Unter seinem Nachfolger nämlich, unter Sigismund III., der 1587 auf den Thron kam, war der Adel bemüht, die Macht der Kosaken zu brechen, die unabhängige Stellung 9 die sie sich erworben hatten, in eine abhängige zu verwandeln, aus Rittern Bauern zu machen. Der Adel, der ins Wohlleben versunken, die Aufgabe Polens, eine Vormauer gegen die Ungläubigen zu sein, über seinen agrarischen Beschäftigungen ganz vergaß, der um jeden Preis den von den Türken mühselig erkauften Frieden bewahren wollte, fürchtete, die Einfälle der Kosaken in das türkische Gebiet möchten die Pforte reizen und zu einem Kriege gegen Polen veranlassen. Um nun nicht in diese Verlegenheit zu geraten, fasste man den Beschluss, die Tatenlust der Kosaken und vor allem die der Saporoger, die ja ihrer Bestimmung gemäß fortwährend gegen die Türken unter Waffen standen, zu dämpfen. Man zog es vor, die eignen Brüder zu befehden, ihnen die Waffen aus der Hand zu winden und sie zu friedlicher Beschäftigung zu zwingen.

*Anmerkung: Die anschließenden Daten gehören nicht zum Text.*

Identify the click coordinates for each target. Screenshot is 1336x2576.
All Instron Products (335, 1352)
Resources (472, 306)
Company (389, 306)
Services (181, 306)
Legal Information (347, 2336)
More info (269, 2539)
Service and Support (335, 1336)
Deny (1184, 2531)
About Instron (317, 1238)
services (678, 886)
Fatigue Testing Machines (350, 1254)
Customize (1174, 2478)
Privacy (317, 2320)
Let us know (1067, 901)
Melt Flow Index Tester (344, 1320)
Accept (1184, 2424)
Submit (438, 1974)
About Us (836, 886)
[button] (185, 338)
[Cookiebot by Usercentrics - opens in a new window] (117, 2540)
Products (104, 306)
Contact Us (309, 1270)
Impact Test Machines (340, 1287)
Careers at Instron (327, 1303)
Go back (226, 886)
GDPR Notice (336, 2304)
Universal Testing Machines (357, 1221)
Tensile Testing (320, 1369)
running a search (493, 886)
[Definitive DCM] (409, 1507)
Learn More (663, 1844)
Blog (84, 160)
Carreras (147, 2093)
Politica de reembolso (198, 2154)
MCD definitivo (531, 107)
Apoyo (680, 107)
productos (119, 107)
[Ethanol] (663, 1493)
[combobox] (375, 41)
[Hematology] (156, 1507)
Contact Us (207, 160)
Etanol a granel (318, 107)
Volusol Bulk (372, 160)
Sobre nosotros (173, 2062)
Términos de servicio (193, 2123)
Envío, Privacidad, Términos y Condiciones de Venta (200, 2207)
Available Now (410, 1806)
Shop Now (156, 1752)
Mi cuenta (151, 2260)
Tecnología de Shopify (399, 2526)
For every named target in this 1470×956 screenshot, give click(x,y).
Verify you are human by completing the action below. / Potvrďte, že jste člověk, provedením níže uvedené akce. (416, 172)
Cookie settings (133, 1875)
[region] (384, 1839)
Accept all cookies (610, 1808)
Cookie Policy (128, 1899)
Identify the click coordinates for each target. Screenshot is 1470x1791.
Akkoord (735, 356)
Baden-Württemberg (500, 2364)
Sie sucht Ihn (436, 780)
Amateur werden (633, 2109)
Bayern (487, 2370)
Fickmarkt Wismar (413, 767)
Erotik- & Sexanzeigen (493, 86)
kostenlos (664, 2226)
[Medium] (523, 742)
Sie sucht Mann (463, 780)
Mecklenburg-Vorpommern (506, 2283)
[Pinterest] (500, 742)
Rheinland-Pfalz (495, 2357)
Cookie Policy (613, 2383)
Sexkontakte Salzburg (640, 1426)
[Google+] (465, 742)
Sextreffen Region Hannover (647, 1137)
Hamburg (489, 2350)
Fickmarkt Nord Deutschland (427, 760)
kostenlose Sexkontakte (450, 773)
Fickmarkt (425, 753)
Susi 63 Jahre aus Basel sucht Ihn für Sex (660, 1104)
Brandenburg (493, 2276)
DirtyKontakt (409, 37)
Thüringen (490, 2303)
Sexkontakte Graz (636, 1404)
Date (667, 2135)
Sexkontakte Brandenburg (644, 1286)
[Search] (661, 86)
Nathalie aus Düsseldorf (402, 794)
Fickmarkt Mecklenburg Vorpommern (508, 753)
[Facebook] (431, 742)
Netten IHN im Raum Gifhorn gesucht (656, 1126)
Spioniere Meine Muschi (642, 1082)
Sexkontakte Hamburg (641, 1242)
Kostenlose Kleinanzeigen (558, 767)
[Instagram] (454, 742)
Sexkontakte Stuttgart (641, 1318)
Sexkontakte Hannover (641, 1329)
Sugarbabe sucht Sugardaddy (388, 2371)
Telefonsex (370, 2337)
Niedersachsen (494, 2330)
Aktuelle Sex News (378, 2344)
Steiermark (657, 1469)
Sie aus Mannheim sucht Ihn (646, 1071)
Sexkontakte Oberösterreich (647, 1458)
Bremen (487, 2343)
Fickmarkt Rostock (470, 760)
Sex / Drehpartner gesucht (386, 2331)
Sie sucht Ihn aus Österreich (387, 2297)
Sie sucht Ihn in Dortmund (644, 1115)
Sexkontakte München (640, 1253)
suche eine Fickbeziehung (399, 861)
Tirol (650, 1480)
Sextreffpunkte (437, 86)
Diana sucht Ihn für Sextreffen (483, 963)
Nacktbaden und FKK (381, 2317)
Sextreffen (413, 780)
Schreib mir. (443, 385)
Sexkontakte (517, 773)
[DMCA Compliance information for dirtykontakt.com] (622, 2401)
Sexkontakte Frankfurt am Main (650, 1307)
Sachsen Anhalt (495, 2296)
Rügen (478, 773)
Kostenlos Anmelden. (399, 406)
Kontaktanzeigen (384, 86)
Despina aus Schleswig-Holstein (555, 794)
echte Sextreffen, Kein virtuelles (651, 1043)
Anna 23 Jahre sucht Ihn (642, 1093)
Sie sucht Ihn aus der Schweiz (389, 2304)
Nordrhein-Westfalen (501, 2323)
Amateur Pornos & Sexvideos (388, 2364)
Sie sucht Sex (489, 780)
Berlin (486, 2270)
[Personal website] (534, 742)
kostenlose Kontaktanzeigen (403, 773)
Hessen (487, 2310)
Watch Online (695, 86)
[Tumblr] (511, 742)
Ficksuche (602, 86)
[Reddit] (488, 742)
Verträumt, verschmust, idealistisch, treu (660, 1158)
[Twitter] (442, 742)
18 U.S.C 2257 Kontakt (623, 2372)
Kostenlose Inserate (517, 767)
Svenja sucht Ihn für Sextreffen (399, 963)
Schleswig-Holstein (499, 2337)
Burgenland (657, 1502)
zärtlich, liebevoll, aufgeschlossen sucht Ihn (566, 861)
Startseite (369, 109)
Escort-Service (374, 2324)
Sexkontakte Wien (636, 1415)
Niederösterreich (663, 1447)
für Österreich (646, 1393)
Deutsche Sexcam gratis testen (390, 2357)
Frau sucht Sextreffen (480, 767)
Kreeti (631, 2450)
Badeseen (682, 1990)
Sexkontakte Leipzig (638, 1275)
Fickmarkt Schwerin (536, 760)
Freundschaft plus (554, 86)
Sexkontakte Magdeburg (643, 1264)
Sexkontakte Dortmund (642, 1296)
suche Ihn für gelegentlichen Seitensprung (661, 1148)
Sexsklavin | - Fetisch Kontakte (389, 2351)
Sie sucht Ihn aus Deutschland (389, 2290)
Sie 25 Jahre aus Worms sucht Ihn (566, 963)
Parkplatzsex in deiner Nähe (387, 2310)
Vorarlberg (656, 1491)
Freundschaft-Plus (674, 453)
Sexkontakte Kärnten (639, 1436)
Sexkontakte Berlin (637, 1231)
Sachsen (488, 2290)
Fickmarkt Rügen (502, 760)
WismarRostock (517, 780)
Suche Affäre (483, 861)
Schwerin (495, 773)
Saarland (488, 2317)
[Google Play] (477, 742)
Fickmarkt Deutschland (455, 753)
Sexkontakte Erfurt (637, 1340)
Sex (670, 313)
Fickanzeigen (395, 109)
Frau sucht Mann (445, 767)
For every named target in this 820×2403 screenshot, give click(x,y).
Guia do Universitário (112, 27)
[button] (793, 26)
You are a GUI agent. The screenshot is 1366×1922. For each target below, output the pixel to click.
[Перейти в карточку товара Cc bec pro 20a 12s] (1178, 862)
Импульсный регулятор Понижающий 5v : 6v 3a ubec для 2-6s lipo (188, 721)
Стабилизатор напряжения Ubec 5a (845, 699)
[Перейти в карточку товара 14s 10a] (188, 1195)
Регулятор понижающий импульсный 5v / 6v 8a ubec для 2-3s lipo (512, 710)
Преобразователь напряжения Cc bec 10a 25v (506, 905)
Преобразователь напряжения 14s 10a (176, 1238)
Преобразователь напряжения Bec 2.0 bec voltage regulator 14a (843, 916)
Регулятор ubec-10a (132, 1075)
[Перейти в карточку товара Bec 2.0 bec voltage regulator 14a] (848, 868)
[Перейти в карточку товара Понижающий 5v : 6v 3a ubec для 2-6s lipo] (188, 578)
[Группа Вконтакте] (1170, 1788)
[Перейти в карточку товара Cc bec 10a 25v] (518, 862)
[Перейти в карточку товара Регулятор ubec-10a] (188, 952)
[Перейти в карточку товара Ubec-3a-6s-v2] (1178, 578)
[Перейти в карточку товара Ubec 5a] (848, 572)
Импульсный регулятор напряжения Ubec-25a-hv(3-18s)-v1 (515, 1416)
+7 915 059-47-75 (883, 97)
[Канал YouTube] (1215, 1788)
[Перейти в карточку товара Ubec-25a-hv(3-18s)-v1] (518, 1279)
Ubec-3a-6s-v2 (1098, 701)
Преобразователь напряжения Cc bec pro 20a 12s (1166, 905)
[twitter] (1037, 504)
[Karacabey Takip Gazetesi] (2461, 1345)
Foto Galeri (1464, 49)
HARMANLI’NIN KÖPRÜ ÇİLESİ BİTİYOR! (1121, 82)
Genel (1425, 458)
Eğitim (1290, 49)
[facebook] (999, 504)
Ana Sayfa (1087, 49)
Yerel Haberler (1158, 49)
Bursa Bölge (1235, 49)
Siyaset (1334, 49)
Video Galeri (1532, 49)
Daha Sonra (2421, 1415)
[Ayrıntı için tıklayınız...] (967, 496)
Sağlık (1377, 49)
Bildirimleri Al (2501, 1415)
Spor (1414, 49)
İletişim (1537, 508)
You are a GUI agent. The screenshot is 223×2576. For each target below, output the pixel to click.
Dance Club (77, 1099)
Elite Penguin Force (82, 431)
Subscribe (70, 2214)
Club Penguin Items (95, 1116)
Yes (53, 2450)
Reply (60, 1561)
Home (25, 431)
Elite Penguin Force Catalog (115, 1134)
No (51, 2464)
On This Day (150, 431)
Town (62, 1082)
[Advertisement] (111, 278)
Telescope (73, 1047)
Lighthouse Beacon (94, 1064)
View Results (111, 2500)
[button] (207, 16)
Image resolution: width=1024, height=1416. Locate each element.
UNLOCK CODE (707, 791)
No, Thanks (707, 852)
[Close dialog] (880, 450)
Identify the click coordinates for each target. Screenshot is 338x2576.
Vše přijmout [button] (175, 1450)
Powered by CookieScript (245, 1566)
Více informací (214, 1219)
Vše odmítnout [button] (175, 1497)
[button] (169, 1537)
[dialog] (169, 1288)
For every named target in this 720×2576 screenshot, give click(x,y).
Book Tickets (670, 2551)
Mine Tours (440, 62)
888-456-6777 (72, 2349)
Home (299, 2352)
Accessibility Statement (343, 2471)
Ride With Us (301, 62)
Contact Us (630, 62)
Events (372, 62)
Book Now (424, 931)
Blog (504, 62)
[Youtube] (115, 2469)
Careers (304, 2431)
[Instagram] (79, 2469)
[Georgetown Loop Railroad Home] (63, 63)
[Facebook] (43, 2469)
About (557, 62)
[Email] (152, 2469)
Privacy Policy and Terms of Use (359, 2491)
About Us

Als Sigismund III., der die Stellung und die Bedeutung der Kosaken vernichten wollte, damit begann, dass er das Amt des ukrainischen Hetmans im Jahre 1590 aufhob, die Kosaken unter den Kronhetman stellte und ihnen zu gleicher Zeit das Recht nahm, die starszyzna, die er fortan selbst einsetzte, zu wählen, entriss ihnen der Adel, hierdurch ermutigt, das Land, auf dem sie bis dahin frei gesessen hatten und teilte es den Starosteien und Privatbesitzungen zu. Sie selbst wurden zu zinspflichtigen Bauern ohne persönliche Freiheit gemacht; nur die registrierten Kosaken waren, so lange sie dienten, von Leibeigendiensten frei, mussten aber ihren Herrn Zins von ihrem Erwerbe zahlen; auch sollten ihre Söhne, falls sie nicht selber dienten, gleicherweise Leibeigne sein. Die Saporoger wurden für Vaterlandsverräter erklärt und das Ausziehen des polnischen Adels auf den niz mit Infamie belegt.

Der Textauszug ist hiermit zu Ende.